MANOKWARI, PinFunPapua.com – Dinas Kehutanan Provinsi Papua Barat menegaskan bahwa aktivitas penambangan yang saat ini berlangsung di wilayah Pegunungan Arfak tidak memiliki izin resmi dari pemerintah. Hal ini disebabkan karena kawasan tersebut termasuk dalam wilayah konservasi cagar alam dan hutan lindung yang sepenuhnya berada di bawah kewenangan pemerintah pusat.
Kepala Dinas Kehutanan Papua Barat, Jimmy Susanto, saat ditemui di Manokwari pada Kamis (22/5/2025), menyatakan bahwa tidak ada satu pun izin penambangan yang pernah diterbitkan oleh instansinya untuk wilayah cagar alam maupun hutan lindung di Pegunungan Arfak.
“Izin kegiatan-kegiatan yang sekarang berlangsung di lokasi penambangan itu tidak memiliki legalitas.
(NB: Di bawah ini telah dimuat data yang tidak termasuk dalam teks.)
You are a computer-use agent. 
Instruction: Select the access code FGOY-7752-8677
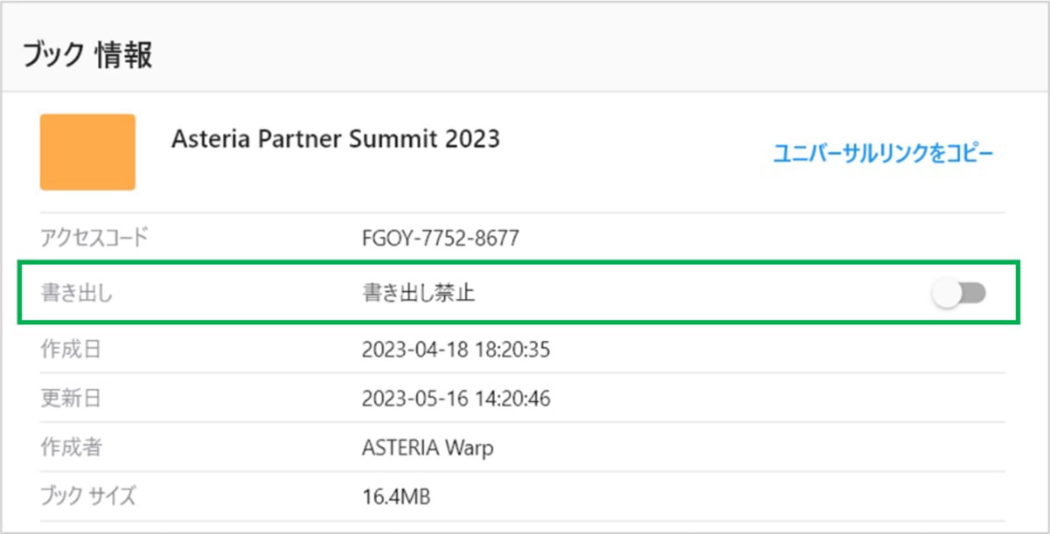pyautogui.click(x=440, y=238)
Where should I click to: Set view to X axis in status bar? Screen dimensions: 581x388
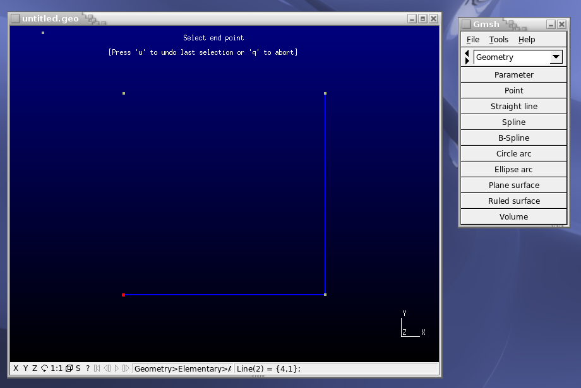[x=16, y=368]
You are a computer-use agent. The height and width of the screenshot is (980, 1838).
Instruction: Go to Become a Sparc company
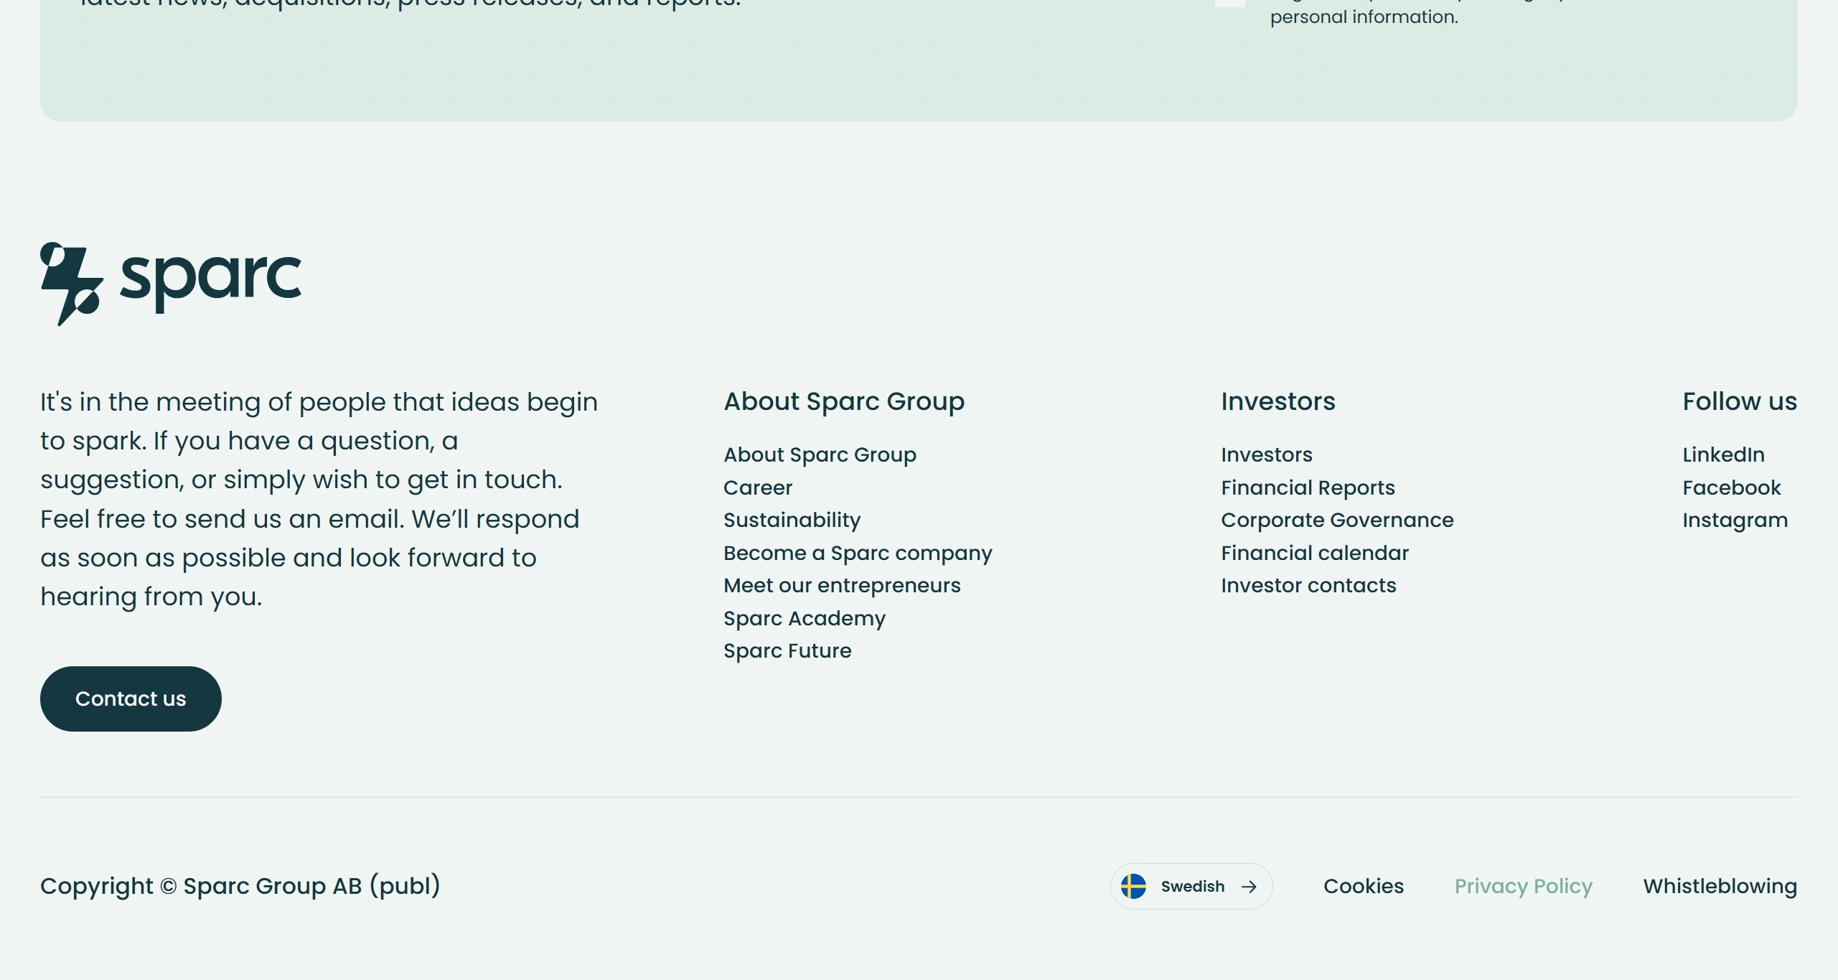858,553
Kami tidak pernah mengeluarkan izin di kawasan cagar alam maupun hutan lindung,” ujar Jimmy.
Ia menjelaskan bahwa pemanfaatan potensi sumber daya alam yang berada dalam kawasan konservasi tetap memungkinkan untuk mendukung Pendapatan Asli Daerah (PAD), namun harus dilakukan sesuai prosedur hukum dan melalui perubahan status kawasan yang sah. Perubahan status tersebut hanya dapat dilakukan oleh pemerintah pusat melalui keputusan Menteri Lingkungan Hidup dan Kehutanan (LHK), dengan mempertimbangkan hasil kajian dari tim terpadu.
“Untuk mendorong kegiatan ekonomi masyarakat seperti penambangan, diperlukan perubahan status dan fungsi kawasan hutan. Namun hal ini menjadi kewenangan Menteri, dan akan dinilai oleh tim terpadu apakah layak atau tidak suatu kawasan diubah statusnya,” jelasnya.
Jimmy menambahkan bahwa jika suatu kegiatan non-kehutanan seperti pertambangan akan dilakukan di kawasan hutan, maka pelaku usaha wajib mengurus persetujuan penggunaan kawasan hutan. Ia merinci bahwa jika lahan yang digunakan di bawah lima hektare, izin dapat dikeluarkan oleh Gubernur. Namun, jika melebihi lima hektare, kewenangannya berada di pemerintah pusat.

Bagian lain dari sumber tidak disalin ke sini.